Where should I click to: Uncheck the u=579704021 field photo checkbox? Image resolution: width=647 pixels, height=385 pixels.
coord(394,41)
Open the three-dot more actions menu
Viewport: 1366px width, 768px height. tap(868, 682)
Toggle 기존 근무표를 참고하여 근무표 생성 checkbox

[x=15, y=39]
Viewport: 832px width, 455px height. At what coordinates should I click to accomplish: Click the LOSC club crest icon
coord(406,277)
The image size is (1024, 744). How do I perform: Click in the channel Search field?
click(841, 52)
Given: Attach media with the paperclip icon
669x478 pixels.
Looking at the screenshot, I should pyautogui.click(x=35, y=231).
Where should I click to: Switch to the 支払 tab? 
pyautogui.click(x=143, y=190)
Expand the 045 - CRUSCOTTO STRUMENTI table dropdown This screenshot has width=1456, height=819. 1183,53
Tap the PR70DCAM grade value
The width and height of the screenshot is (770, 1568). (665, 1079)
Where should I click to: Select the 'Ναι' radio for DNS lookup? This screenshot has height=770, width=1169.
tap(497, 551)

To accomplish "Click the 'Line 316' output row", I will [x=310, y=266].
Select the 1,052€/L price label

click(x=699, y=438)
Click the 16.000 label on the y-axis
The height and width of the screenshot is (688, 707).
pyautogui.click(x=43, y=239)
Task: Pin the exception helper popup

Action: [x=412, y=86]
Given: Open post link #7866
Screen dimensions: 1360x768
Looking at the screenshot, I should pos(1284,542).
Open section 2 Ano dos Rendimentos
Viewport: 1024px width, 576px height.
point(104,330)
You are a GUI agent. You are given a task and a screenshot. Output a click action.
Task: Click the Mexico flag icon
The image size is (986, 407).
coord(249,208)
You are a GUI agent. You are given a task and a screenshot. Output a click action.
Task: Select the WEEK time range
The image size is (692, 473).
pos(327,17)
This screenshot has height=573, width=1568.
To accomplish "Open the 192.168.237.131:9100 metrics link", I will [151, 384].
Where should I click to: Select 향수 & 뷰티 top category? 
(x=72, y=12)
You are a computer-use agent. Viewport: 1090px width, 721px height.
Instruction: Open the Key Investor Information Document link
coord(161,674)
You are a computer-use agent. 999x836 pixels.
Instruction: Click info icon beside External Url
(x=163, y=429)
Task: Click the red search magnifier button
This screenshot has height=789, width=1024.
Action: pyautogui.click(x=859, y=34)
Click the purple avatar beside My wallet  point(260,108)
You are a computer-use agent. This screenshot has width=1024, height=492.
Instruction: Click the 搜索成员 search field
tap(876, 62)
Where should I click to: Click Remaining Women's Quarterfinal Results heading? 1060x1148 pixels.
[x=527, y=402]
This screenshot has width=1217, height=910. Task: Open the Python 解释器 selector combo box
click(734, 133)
--- --- ---
[TASK INSTRUCTIONS] Reproduce the final stretch of the data above: every line from the one holding "Click the purple" through the end, inclusive, exactly as written and nothing else.

[ANSWER FOR THIS EXERCISE]
Click the purple avatar beside My wallet  point(260,108)
You are a computer-use agent. This screenshot has width=1024, height=492.
Instruction: Click the 搜索成员 search field
tap(876, 62)
Where should I click to: Click Remaining Women's Quarterfinal Results heading? 1060x1148 pixels.
[x=527, y=402]
This screenshot has width=1217, height=910. Task: Open the Python 解释器 selector combo box
click(734, 133)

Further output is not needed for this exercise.